On that topic, David Levi and Aaron Ogle as Happy and Biff – respectively – turned in excellent showings. Often over-analyzed, Levi and Ogle played the earthiness of the roles and built a fine camaraderie, which sustained through the end. Levi could have run with the famed restaurant scene even more and Ogle could have been darker in the bitter edge of Biff but both carried themselves excellently. Brilliant star-turns came from David Melgar as the “geeky” Bernard, who grows to be an asset to his family. His hair-style – again – like Cooper – was a serious distraction but his talent allowed us to look the other way; Gianni Damaia as neighbor and best friend Charley was mature and solid with an excellent speaking voice and inner life; Caycee Kolodney was the only one on the stage when he appeared as Uncle Ben. Taking more than a few cues from Williams’ Big Daddy, his stage presence was simply the best; and as Howard, Alexander Gheesling’s young appearance added the most chilling factor as he portrayed today’s parable of the workplace.
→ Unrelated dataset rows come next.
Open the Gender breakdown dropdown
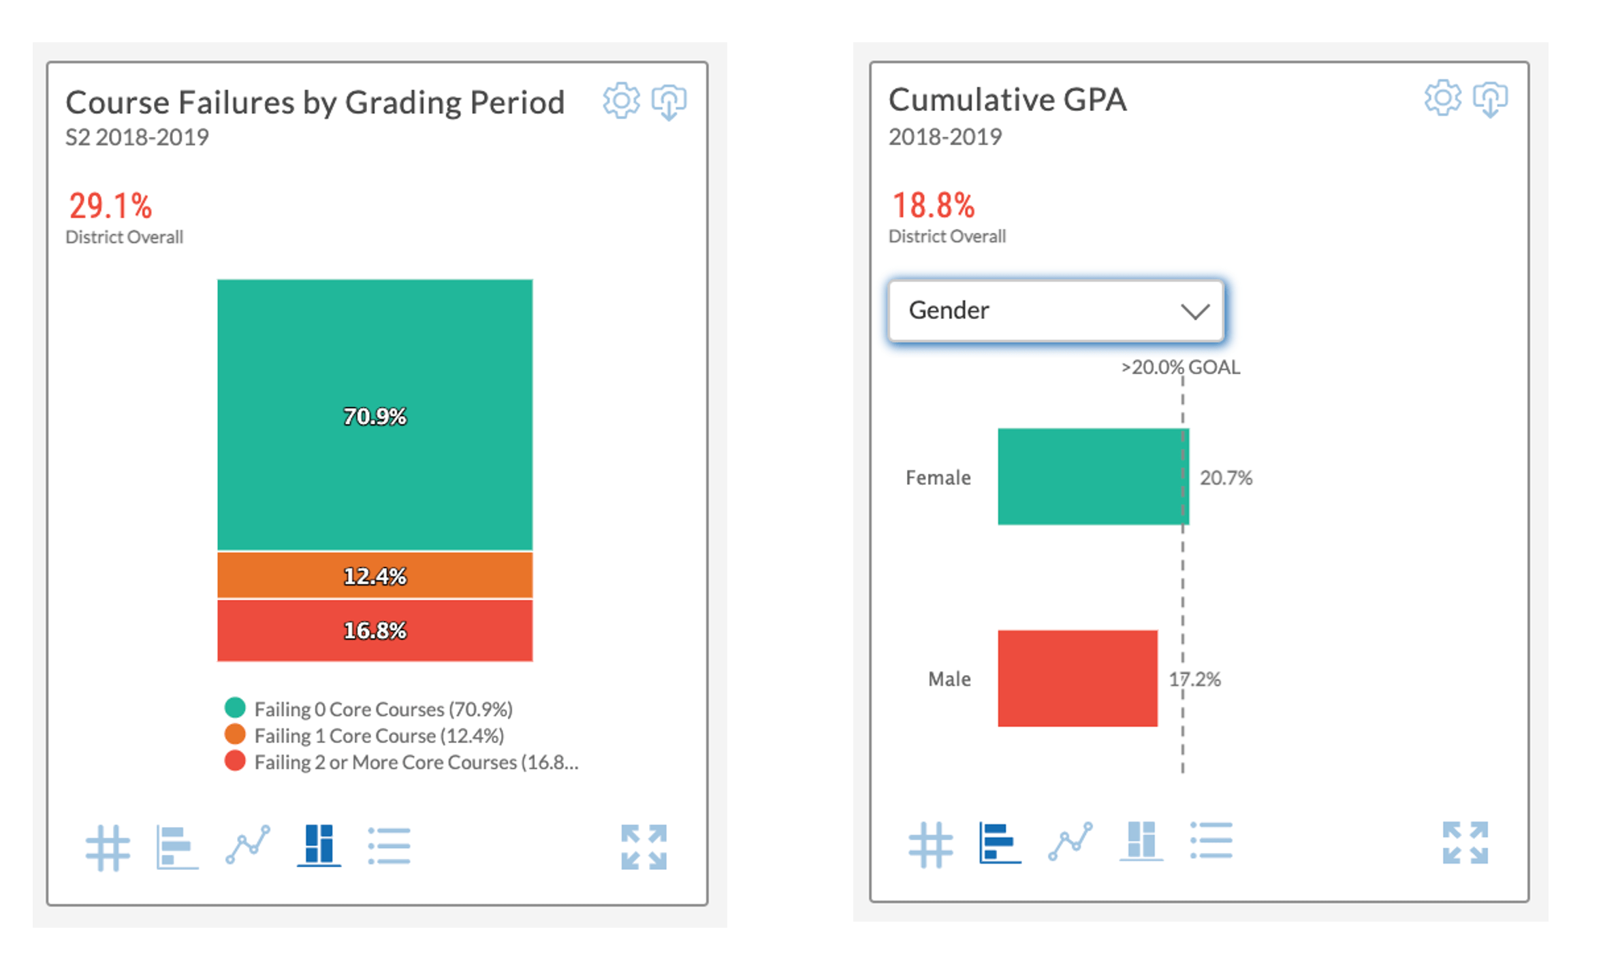(x=1055, y=311)
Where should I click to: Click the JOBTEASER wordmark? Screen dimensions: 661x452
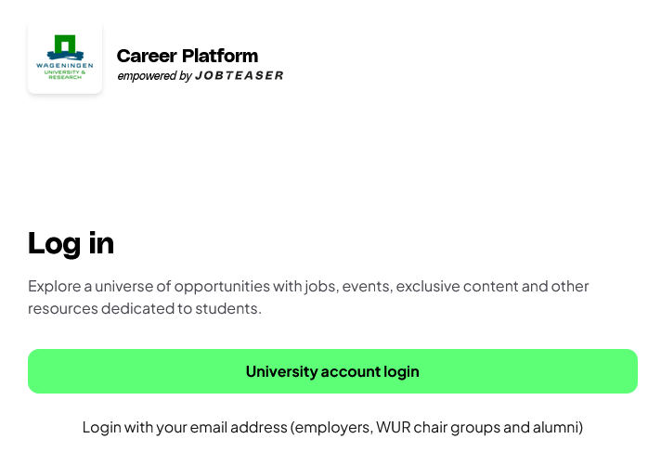[240, 76]
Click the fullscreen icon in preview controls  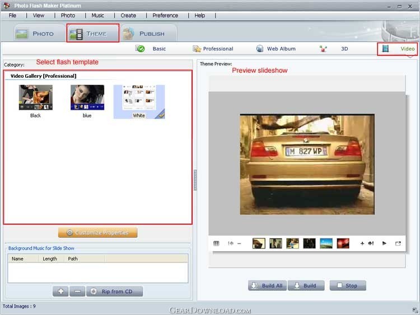(x=398, y=243)
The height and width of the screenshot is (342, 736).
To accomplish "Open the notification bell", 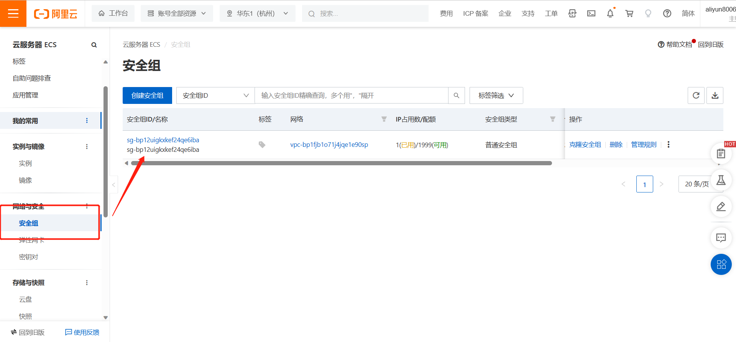I will coord(610,13).
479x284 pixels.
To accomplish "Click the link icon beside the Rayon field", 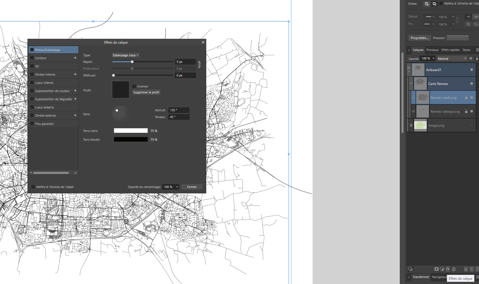I will click(x=199, y=65).
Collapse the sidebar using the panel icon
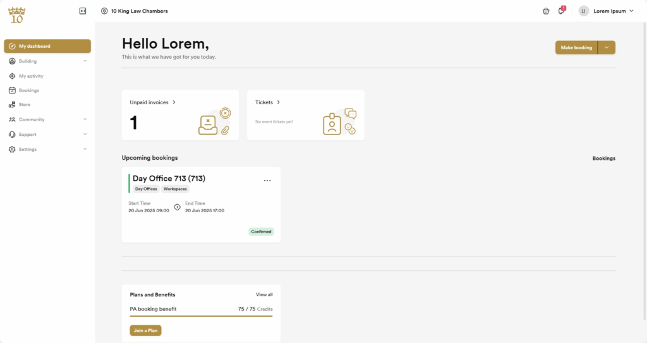This screenshot has width=647, height=343. [x=83, y=11]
His icy delivery against the imploring of Cooper was enough to induce tears. Eileen Weisinger’s erotic gestures and laugh as Loman’s hotel dalliance provided surprising shock value to the production. This added darkness was a very clever touch. The supporting ensemble in a play of this era usually disappears but, again, the commitment of Elie Kenwood, Hunter Wolfson, and Alli Green was superb and each scene had true craftsmanship and urgency.
As mentioned, make-up and hair seemed to be an after-thought, which is surprising considering the entire production’s attention to detail. Had they all simply focused on 1940/50s period make-up, their acting ability would have done the rest. Surprising what a little hair gel and rouge can do.
The John Cullum stage is huge by off-off Broadway standards and Ernest Barzaga (as assisted by Molly Wilder), moved his artists around it masterfully. Bringing his actors to a boil with such depth of feeling is also a feather in his cap.
Last note to Mr. Barzaga … wear long pants when giving the curtain speech.
The aforementioned Nay-Sayers will only be able to leave Death of a Salesman wondering what these fine artists will do for an encore.